Dive Brief:
- CMS released a proposed rule on Thursday to make revisions to the Medicare Advantage program for contract year 2019, with an aim toward improving quality and affordability. The rule would implement certain provisions of the Comprehensive Addiction and Recovery Act and the 21st Century Cures Act.
- The number of plans available to individuals will increase from about 2,700 to more than 3,100, according to the agency.
- During this year’s open enrollment, which runs until December 7th, seniors enrolling in Medicare Advantage have seen average monthly premiums drop by 6%, the agency said.
Dive Insight:
Medicare Advantage has gained a lot of traction in the industry, inspiring many to form or expand company offerings in attempts to take advantage of the opportunity as baby boomers age into Medicare. Clover Health, Bright Health and Todd Park's Devoted Health are leading a wave of young companies focused on the plan.
The new 713-page proposal adds to CMS Administrator Seema Verma's commitment to enhance the program. In September, Verma stated Medicare Advantage “demonstrates what a strong and transparent health market can do — increase quality while lowering costs.”
CMS expects Medicare Advantage members would have more choices and lower premiums in 2018 and enrollment to increase by 9% to 20.4 million in 2018.
According to the agency, the proposed rule provides flexibility for customized benefit designs that address the specific health needs of certain beneficiaries, allowing additional plan variety and options, reduced cost sharing for customized benefits and different cost-sharing for beneficiaries that meet specific medical criteria.

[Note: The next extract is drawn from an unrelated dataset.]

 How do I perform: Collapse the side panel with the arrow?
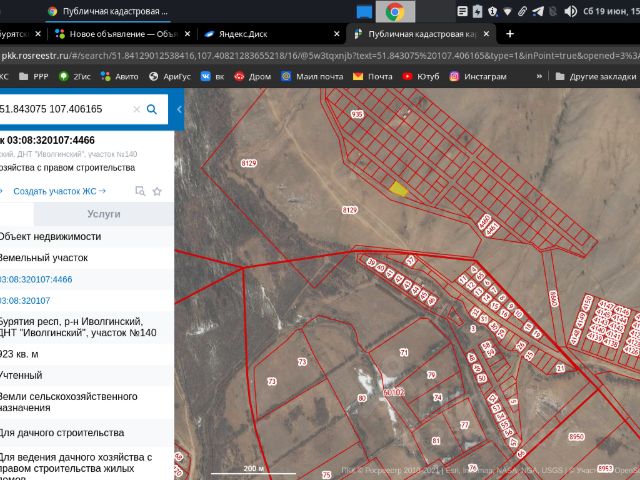click(x=179, y=109)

The agency is proposing to expand the definition of quality improvement activity to include fraud reduction activities, changing the medical loss ratio (MLR) requirements for Medicare Advantage plans. This change should excite payers where they can add the administrative service to the MLR ratio they are required to spend on healthcare, which is at least 85%. CMS states it believes the service will help combat fraud.
The CMS on Wednesday also announced that improper payments make up 9.5% of total Medicare payments in 2017, down from 11% in 2016. While the agency wants to continue to combat fraud, the proposed change will likely also help insurers' bottom lines.
On the drug side of the rule, CMS proposed changes to how drugmaker rebates are passed on to customers when they buy medicines covered under Part D, a move aimed at lowering out-of-pocket drug costs. The regulator notes that rebates and price concessions from manufacturers to payers and pharmacy benefit managers (PBMs) have grown by more than 20% per year from 2010 through 2015.
But those savings aren't typically passed on to patients. If the regulator moves forward, Medicare drug plans could be required to channel savings they extract from drugmakers more directly to customers.
Changing how rebates are passed on would likely come with trade-offs, however. If a plan sponsor has to use negotiated savings to lower drug costs, there would be less money to reduce plan liability and premiums could rise across the board.
CMS believes lowering cost-sharing obligations for drugs would likely offset any increase in premiums. But expect insurers and PBMs to argue this won't be the case.